Des centaines de déplacés
Selon un correspondant de l'AFP près du front, d'intenses bombardements ont lieu dans la zone. Des messages diffusés par haut-parleurs dans des villages rebelles ont appelé les habitants à rester chez eux et annoncé l'annulation de la prière musulmane du vendredi.
Des centaines de civils fuyant leurs villages à bord de voitures et pick-up transportant bagages et meubles, se dirigeaient vers la ville d'Idleb, chef-lieu de la province du même nom. L'OSDH a fait état de centaines de déplacés.
Les forces du régime ont été chassées en 2015 de la province d'Idleb par une coalition de rebelles et de jihadistes, appelée alors l'Armée de la conquête. Mais cette alliance s'est effritée en été après que Fateh al-Cham a mené un coup de force contre ses ex-alliés rebelles. Toutefois, dans la bataille en cours contre le régime, jihadistes et rebelles sont alliés dans le combat, a indiqué Abdel Rahmane.
Depuis l'intervention militaire en septembre 2015 de la Russie, venue à la rescousse de son allié Bachar al-Assad qui était en mauvaise posture, le régime syrien a réussi à reprendre la majorité des régions aux rebelles et à chasser Daesh, rival de Fateh al-Cham, de la grande partie de la province orientale de Deir Ezzor et d'autres localités du pays.
Déclenché par la répression de manifestations pacifiques, le conflit en Syrie s'est complexifié avec la multiplication des belligérants et a fait plus de 340.000 morts et des millions de déplacés.
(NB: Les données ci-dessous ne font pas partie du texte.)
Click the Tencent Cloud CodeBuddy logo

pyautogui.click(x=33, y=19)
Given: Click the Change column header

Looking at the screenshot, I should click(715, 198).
Il a également donné lieu à une situation humanitaire catastrophique, notamment dans les régions assiégées par le régime.
Cancers, maladies du coeur
Vendredi, une opération d'évacuation de civils gravement malades a pris fin dans la Ghouta orientale près de Damas. Sur trois jours, 29 patients ont été évacués en échange de la libération par les rebelles de 29 détenus, conformément à un accord conclu entre régime et insurgés.
Le nombre de 29 reste encore très éloigné des 500 personnes que l'ONU appelle à évacuer.
Dernier fief de la rébellion près de Damas, la Ghouta est assiégée par les troupes du régime depuis 2013. Quelque 400.000 habitants sont pris au piège dans cette vaste région touchée par de graves pénuries alimentaires et médicales.
«Treize civils dont six enfants et quatre femmes ont été évacués jeudi à minuit» de la localité de Douma dans la Ghouta, selon un responsable local. Seize avaient pu quitter les deux derniers jours et transportés vers des hôpitaux de la capitale Damas, bastion du régime.
Beaucoup souffrent de cancer, de maladies chroniques ou de maladies du coeur, selon le Comité international de la Croix-Rouge. Parmi les patients évacués figurent Fahed al-Kurdi, 30 ans, atteint du cancer du rectum, et Zouheir Ghazzawi, un garçon de 10 ans, également atteint d'un cancer et dont une jambe a été amputée.
Au moment des évacuations, une jeune femme de 26 ans, Marwa, atteinte de méningite, est quasi-inconsciente sur une civière, avec un appareil d'assistance respiratoire, selon un correspondant de l'AFP sur place. Le chef du groupe de travail humanitaire de l'ONU pour la Syrie, Jan Egeland, a critiqué l'accord rebelles-régime, estimant que les malades et les enfants ne devraient pas être «une monnaie d'échange».